NOTE: during the first execution, a total of two different models will be downloaded:

I-SPIn;
paraphrase-multilingual-mpnet-base-v2.

Each is roughly 1GB in dimension.

Retrieve embeddings

If you installed the package correctly, you can retrieve embeddings in the following way:

from ispin.ISPIn import ISPIn
model = ISPIn.from_pretrained('Lutech-AI/I-SPIn')
sentences = ['Questa è una frase di prova', 'Testando il funzionamento del modello']
sentence_embeddings = model(sentences)
print(sentence_embeddings) # -> torch.Size(2, 768)

Retrieve labels

If you installed the package correctly, you can retrieve labels in the following way:

from ispin.ISPIn import ISPIn
model = ISPIn.from_pretrained('Lutech-AI/I-SPIn')
premises = ['Il modello sta funzionando correttamente', 'Il modello non funziona correttamente']
hypothesis = ['Testando il funzionamento del modello']
premises_embeddings = model(premises)
hypothesis_embeddings = model(hypothesis)
predictions = model.predict(
    premises_embeddings,
    hypothesis_embeddings,
    one_to_many = False
)
print(predictions) # -> [0 -1]

The computation is subdivided in two tasks (embedding, classification) to simplify a custom fine-tuning process.

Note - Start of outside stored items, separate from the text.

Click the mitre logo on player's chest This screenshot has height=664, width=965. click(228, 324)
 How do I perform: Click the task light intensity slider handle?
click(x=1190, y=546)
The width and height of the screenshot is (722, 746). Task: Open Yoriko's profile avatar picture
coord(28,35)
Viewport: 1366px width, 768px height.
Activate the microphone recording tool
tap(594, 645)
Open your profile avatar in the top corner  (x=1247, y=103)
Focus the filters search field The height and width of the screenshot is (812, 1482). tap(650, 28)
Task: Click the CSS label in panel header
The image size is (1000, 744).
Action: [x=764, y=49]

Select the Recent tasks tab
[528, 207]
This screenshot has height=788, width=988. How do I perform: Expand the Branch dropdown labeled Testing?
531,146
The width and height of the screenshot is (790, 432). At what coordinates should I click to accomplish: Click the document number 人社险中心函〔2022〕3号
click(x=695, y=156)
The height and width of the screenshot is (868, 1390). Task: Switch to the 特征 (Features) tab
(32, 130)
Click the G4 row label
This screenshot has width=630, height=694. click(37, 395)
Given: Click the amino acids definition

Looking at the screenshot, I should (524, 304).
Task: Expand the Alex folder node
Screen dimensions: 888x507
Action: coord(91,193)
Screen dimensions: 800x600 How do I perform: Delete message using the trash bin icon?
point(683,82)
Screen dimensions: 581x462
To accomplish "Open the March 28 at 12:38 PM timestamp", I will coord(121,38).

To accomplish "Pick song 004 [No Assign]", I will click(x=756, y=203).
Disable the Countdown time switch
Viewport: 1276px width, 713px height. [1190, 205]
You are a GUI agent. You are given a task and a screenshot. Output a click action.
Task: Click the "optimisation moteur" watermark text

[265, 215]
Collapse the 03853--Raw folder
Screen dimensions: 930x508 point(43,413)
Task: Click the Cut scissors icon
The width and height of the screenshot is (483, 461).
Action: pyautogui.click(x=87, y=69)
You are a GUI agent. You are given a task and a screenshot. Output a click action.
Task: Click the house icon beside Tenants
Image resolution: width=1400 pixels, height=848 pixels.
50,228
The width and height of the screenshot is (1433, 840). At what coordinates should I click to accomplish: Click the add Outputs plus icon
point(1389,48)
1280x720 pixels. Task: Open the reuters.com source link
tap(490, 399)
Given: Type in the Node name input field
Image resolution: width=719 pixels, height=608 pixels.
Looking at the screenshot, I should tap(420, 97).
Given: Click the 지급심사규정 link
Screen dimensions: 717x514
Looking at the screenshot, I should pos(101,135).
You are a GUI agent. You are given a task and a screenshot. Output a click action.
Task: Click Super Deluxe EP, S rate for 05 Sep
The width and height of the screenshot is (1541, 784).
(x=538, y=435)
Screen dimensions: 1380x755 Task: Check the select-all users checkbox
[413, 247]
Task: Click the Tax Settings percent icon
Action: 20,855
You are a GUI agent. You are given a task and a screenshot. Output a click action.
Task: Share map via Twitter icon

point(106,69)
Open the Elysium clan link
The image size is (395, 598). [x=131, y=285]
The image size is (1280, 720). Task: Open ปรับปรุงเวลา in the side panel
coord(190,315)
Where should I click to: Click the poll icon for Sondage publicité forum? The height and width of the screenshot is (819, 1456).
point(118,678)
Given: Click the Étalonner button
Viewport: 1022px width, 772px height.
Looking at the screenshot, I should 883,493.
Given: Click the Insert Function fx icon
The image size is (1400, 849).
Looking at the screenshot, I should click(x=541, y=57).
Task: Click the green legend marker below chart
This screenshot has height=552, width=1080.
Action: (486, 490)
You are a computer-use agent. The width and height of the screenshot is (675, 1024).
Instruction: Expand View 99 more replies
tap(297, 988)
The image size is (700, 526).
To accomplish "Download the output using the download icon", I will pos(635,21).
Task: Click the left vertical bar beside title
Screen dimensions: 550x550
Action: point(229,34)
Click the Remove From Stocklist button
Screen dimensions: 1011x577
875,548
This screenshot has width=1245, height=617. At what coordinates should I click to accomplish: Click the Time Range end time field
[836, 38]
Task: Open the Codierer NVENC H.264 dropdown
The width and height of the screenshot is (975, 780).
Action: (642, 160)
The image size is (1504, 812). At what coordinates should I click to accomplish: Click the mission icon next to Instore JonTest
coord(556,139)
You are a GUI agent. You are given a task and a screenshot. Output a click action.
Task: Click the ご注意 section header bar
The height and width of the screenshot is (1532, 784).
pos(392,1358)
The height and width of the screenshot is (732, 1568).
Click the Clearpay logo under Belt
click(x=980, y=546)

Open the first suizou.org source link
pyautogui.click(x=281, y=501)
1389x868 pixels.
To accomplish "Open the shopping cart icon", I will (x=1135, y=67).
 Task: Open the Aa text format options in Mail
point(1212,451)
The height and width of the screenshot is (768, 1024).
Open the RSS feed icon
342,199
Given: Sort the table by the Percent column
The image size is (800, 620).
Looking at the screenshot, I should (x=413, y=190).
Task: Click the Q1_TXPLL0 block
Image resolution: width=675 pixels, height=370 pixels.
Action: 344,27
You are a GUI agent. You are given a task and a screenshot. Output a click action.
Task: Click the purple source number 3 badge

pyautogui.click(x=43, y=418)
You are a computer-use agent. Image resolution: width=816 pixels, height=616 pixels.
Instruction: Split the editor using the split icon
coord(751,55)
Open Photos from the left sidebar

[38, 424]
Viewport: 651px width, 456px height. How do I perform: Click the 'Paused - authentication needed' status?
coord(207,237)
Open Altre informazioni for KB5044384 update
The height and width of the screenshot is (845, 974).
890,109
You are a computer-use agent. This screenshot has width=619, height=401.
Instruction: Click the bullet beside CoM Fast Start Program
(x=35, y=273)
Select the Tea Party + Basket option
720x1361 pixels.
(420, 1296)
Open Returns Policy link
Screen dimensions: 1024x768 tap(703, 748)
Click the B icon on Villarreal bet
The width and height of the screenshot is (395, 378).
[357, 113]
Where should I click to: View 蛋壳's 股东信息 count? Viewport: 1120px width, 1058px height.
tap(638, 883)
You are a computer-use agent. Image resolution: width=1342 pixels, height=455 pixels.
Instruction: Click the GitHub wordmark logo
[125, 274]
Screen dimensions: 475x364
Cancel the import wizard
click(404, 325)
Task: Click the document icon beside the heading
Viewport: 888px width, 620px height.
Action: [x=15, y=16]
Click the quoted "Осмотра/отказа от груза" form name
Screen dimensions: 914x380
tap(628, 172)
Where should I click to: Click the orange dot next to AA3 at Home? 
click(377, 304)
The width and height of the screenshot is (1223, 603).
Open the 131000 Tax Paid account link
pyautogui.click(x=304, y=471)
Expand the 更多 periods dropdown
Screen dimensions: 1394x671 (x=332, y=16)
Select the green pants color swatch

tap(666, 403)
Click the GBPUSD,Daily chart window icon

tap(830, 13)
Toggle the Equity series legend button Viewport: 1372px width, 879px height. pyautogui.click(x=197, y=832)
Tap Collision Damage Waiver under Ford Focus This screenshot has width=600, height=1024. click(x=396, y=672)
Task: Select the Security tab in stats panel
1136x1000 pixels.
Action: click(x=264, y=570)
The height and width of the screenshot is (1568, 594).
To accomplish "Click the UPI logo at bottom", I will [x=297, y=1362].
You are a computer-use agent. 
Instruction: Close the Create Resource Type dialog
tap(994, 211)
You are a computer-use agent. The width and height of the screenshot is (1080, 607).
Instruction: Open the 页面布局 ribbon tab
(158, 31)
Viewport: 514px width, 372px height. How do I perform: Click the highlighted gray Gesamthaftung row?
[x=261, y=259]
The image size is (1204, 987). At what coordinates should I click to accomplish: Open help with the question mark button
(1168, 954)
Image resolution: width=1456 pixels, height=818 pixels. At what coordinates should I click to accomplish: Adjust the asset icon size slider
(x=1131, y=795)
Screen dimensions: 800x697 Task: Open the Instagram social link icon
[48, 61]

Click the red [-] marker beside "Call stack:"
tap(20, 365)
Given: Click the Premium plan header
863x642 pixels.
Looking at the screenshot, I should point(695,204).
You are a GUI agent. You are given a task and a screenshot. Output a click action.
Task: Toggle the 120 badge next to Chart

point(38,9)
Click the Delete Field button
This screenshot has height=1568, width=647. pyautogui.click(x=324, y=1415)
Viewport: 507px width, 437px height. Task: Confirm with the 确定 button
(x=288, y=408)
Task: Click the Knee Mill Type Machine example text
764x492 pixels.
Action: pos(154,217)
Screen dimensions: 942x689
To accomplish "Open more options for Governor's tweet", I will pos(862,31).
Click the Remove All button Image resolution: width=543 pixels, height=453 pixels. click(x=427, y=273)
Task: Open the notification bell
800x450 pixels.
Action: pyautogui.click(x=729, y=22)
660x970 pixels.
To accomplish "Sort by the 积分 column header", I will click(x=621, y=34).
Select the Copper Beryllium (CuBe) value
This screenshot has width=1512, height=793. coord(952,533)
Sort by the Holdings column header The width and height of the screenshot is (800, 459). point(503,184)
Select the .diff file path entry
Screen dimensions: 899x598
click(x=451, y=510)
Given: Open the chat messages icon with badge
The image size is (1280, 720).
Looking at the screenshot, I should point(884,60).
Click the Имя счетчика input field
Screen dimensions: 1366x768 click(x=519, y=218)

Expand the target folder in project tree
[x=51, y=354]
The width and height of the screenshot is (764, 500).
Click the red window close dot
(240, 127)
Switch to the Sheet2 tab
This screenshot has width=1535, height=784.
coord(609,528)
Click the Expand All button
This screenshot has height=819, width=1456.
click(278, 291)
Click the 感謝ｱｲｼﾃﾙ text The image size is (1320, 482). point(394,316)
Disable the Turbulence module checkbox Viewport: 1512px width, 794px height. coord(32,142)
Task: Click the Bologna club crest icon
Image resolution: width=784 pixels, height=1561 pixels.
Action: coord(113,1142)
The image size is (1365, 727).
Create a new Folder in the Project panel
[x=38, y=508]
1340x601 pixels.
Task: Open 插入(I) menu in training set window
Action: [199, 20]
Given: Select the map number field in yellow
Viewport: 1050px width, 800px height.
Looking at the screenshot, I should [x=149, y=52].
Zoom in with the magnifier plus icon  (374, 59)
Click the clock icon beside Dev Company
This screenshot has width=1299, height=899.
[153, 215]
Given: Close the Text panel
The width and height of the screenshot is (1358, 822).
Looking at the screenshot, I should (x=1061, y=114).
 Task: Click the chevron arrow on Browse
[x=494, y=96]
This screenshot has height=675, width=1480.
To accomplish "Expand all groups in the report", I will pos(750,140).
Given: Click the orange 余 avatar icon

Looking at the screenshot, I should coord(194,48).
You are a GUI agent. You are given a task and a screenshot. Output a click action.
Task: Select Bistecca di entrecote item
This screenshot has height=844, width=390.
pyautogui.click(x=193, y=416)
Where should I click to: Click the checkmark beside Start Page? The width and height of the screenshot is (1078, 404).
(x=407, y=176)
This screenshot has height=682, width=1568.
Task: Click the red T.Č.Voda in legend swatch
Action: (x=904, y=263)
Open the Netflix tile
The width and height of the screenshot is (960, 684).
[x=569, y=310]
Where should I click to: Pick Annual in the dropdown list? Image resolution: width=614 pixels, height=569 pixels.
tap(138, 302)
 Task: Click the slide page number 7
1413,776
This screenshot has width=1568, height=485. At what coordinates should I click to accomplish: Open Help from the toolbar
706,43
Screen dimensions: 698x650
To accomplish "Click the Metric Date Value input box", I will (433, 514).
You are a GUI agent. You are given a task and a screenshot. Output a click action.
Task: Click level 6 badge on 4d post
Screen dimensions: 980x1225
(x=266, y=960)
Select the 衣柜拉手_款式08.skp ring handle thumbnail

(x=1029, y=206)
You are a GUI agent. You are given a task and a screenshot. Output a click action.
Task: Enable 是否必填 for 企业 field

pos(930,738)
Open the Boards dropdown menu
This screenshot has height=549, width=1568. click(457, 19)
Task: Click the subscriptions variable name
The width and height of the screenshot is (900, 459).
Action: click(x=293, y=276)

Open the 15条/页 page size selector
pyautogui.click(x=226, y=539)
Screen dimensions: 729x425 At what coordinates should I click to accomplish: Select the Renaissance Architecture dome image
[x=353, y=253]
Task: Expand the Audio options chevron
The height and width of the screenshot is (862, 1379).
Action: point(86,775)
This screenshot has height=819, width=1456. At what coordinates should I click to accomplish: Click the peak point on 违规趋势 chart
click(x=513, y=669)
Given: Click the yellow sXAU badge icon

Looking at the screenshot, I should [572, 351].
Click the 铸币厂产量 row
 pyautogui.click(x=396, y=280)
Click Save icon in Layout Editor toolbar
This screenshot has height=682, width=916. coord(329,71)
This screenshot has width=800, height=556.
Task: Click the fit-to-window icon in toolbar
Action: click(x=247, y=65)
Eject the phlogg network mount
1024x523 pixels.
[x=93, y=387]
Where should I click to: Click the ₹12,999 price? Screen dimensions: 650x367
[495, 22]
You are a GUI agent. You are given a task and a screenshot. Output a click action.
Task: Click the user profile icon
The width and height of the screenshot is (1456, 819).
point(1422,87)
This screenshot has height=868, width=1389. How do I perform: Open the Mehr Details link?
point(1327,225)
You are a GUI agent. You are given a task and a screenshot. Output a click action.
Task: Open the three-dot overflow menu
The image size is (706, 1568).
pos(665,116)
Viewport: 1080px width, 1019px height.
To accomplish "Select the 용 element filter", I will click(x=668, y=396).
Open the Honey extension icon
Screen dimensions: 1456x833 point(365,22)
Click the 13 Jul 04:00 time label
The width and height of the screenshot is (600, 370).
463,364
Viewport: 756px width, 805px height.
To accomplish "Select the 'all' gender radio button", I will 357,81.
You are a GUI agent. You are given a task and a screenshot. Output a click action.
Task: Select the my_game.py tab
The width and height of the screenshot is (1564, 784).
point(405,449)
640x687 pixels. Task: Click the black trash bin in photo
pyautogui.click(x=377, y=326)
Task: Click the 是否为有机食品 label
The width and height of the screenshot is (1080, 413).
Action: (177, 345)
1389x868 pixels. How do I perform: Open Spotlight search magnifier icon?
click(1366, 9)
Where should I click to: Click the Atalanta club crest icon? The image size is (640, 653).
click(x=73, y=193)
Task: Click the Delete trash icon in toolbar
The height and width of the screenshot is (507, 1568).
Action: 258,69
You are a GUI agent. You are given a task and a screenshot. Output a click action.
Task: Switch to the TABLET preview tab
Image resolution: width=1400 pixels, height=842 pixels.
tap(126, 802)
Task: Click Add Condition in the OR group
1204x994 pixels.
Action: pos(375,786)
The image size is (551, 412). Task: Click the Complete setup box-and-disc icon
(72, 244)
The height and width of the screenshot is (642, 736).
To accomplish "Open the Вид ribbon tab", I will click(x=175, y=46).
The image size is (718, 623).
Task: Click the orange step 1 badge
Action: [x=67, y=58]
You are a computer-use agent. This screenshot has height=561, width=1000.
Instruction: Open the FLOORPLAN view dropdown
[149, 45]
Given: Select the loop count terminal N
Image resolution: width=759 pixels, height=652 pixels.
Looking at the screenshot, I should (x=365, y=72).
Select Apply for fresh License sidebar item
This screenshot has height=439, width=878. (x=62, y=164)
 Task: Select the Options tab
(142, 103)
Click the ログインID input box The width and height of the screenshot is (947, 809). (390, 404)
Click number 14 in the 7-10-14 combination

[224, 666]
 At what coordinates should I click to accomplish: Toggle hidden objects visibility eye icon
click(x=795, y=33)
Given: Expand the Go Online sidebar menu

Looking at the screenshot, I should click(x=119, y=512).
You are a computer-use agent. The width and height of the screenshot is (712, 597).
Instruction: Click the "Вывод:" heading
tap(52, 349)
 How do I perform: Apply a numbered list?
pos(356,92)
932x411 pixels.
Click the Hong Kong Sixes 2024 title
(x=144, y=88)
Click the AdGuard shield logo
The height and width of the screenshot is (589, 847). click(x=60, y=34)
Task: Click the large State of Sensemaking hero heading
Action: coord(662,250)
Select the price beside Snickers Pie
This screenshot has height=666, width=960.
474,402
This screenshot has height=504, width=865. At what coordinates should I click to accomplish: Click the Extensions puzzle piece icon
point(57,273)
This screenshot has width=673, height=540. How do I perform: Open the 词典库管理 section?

If you want to further optimize this classification head, you might want to deepcopy the layers and continue training (one can choose which layers by slicing the list):

import torch
import copy
module_list = torch.nn.ModuleList(list(copy.deepcopy(model.layers))[start:end])

Usage #2 (cloning repo) (will be deleted)

In a terminal located in your project folder, type: 'git clone https://huggingface.co/Lutech-AI/I-SPIn/ ISPIn'.
Please specify the final 'ISPIn' to avoid complications when calling the Python module.
Then, in the code where you call the model, substitute the line:

model = ISPIn.from_pretrained('Lutech-AI/I-SPIn')

with:

model = ISPIn.from_pretrained('[your/path]/I-SPIn')

Full model architecture

ISPIn(
  (encoder): XLMRobertaModel(...) # transformers internal implementation of 'paraphrase-multilingual-mpnet-base-v2'
  (layers): ModuleList(
    (0): Linear(in_features=1536, out_features=1024, bias=True)
    (1): Linear(in_features=1024, out_features=512, bias=True)
    (2): Linear(in_features=512, out_features=256, bias=True)
    (3): Linear(in_features=256, out_features=128, bias=True)
    (4): Linear(in_features=128, out_features=64, bias=True)
    (5): Linear(in_features=64, out_features=3, bias=True)
  )
  (activation): GELU()
)

Evaluation results

Dataset	Metric	Performance
RTE3-ITA	Accuracy	68%
RTE3-ITA	Min F1-Score	60%
RTE-2009-ITA	Accuracy	59%
RTE-2009-ITA	Min F1-Score	31%
SNLI (IT) translated w/NLLB-600M	Accuracy	74%
MNLI-Matched (IT) translated w/NLLB-600M	Accuracy	72%
MNLI-Mismatched (IT) translated w/NLLB-600M	Accuracy	73%

NOTE: in RTE3-ITA and RTE-2009-ITA, there is no 'neutral' class. Hence, in those cases, during testing, as the model classified a sentence pair as 'neutral', it was manually relabeled as 'contradiction'.